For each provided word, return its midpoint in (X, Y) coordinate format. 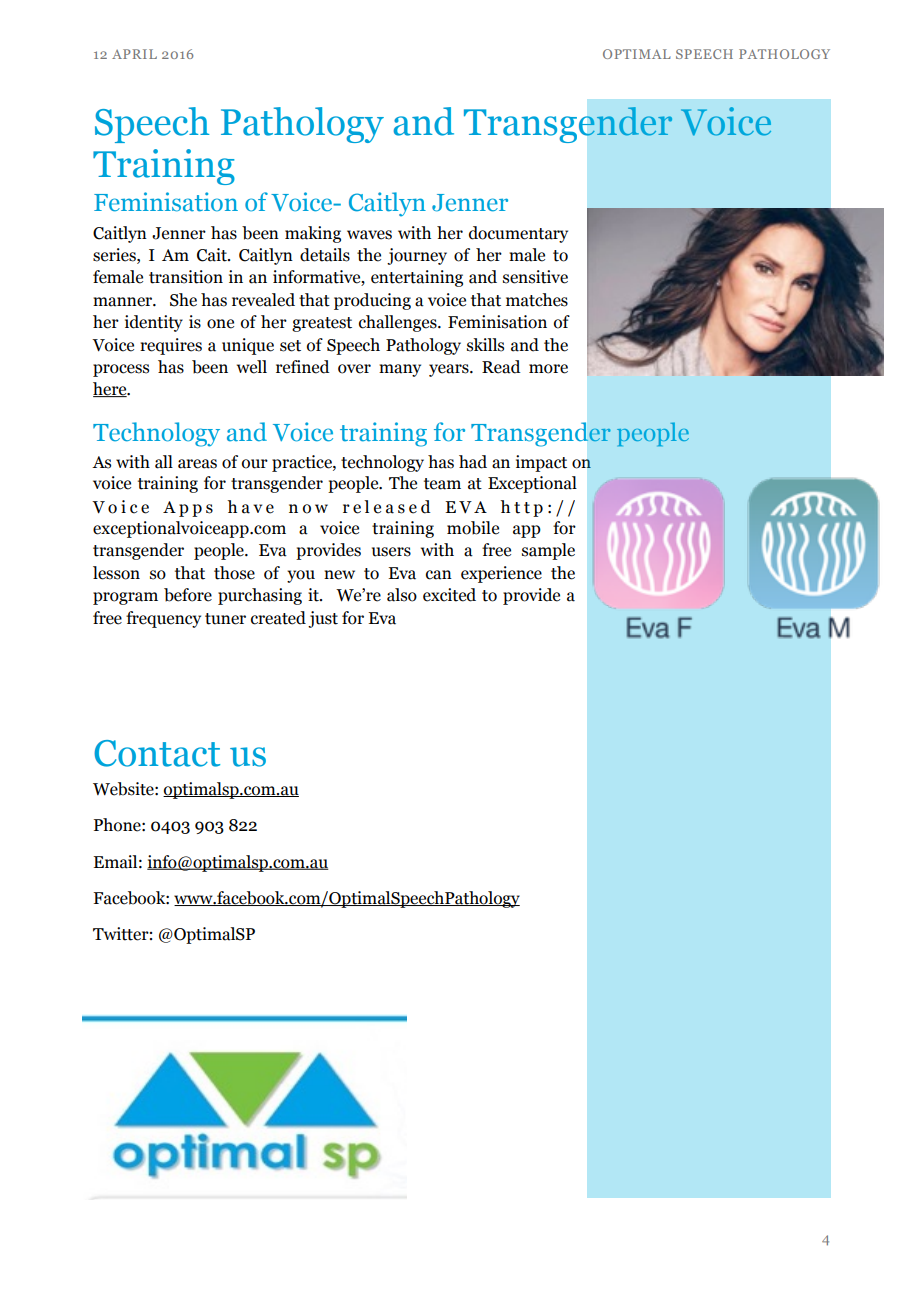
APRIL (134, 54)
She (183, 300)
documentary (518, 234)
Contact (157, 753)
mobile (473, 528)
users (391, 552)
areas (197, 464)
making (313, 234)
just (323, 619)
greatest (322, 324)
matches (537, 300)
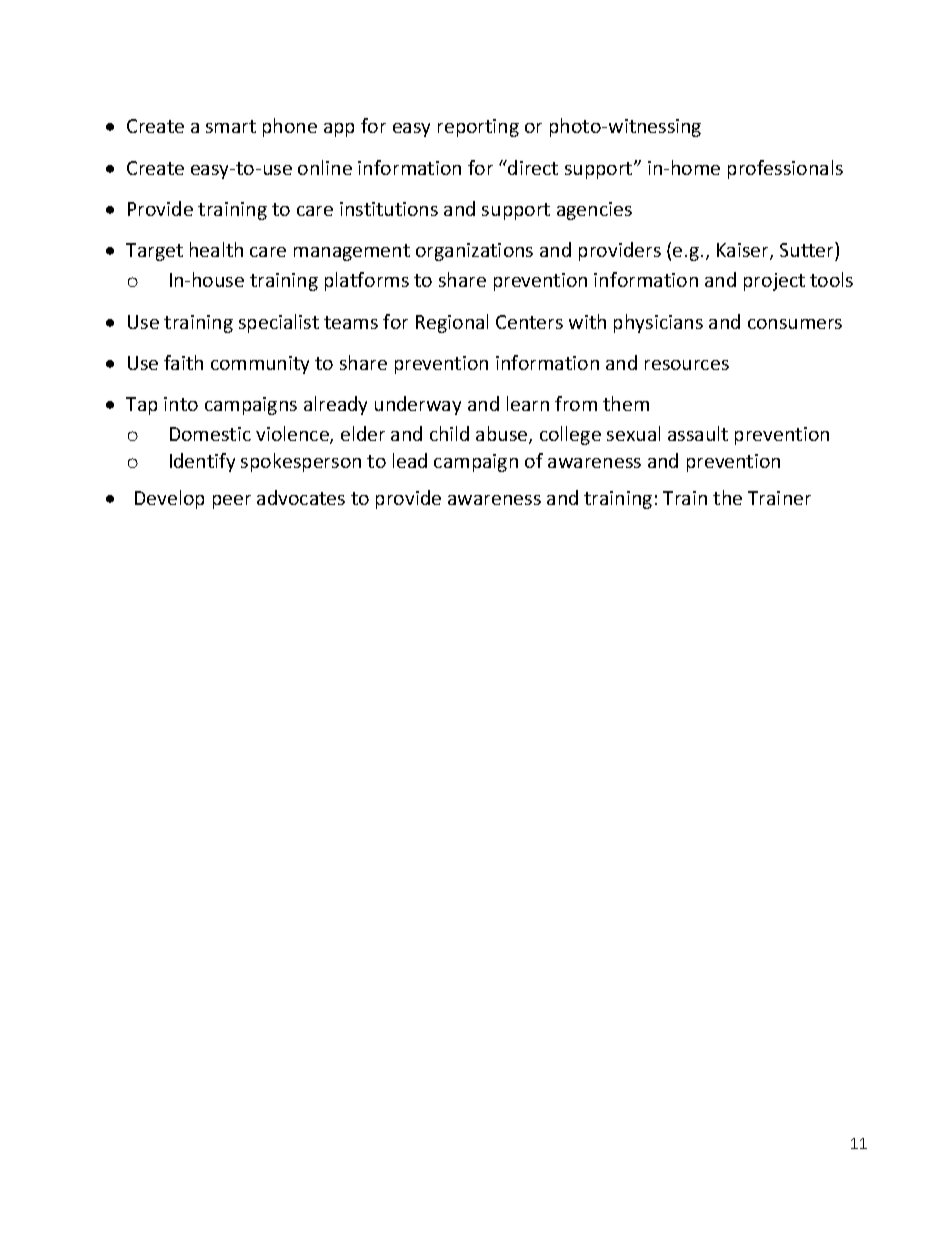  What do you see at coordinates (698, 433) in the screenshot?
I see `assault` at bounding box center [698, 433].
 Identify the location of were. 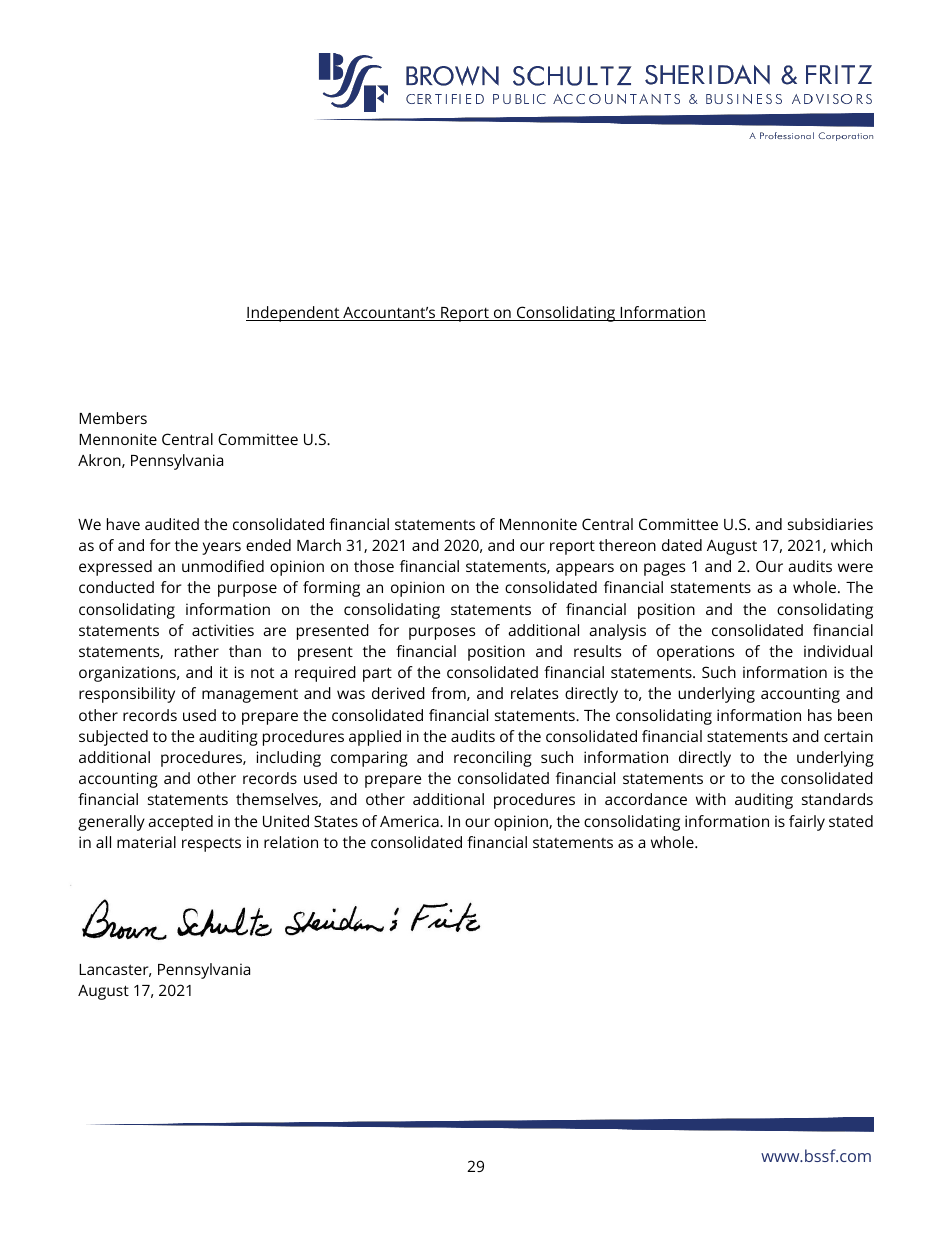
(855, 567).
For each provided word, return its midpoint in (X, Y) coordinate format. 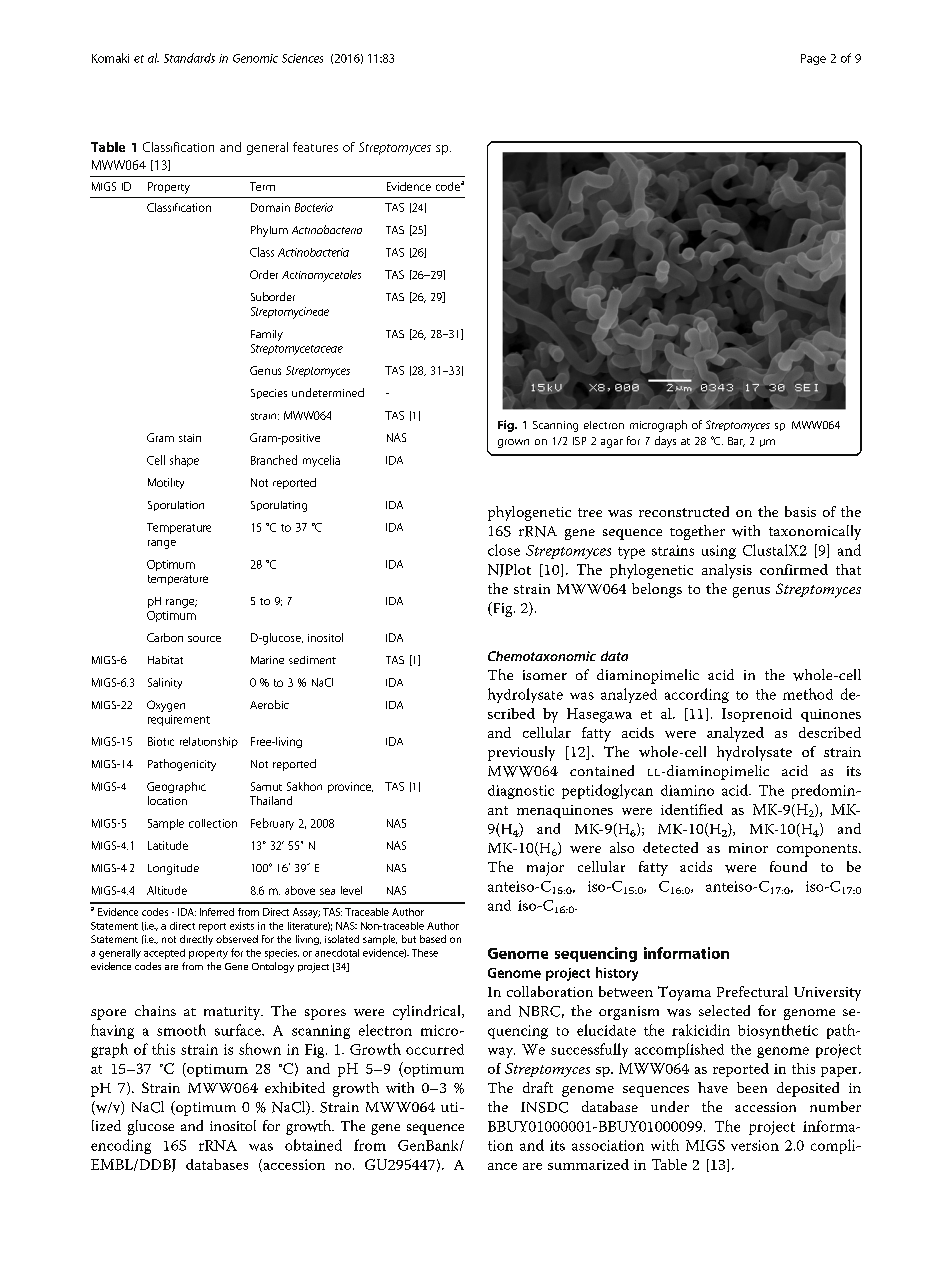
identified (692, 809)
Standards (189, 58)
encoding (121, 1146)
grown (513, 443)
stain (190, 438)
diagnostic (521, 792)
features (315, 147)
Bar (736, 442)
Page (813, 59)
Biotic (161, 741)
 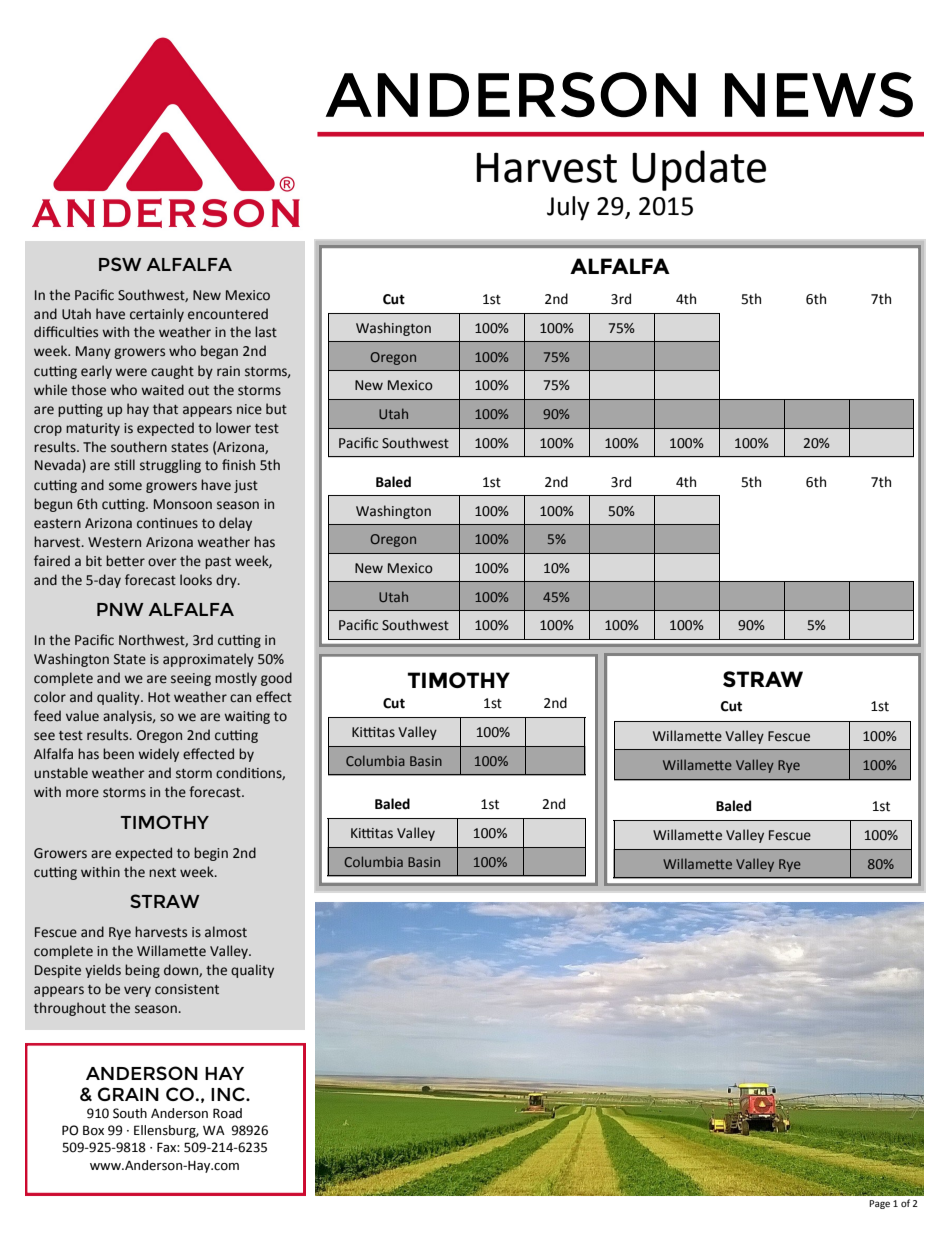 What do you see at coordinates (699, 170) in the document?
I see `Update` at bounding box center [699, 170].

:::::

# [To be done]
Reproduce all of the data above word for word, leaving out the pictures.

# [The output]
For each provided word, return its midpoint in (X, Y) coordinate format. 
APRIL (134, 54)
She (183, 300)
documentary (518, 234)
Contact (157, 753)
mobile (473, 528)
users (391, 552)
areas (197, 464)
making (313, 234)
just (323, 619)
greatest (322, 324)
matches (537, 300)
  What do you see at coordinates (698, 433) in the screenshot?
I see `assault` at bounding box center [698, 433].
 Identify the location of were. 
(855, 567).
For each provided word, return its midpoint in (X, Y) coordinate format. 
identified (692, 809)
Standards (189, 58)
encoding (121, 1146)
grown (513, 443)
stain (190, 438)
diagnostic (521, 792)
features (315, 147)
Bar (736, 442)
Page (813, 59)
Biotic (161, 741)
  What do you see at coordinates (699, 170) in the document?
I see `Update` at bounding box center [699, 170].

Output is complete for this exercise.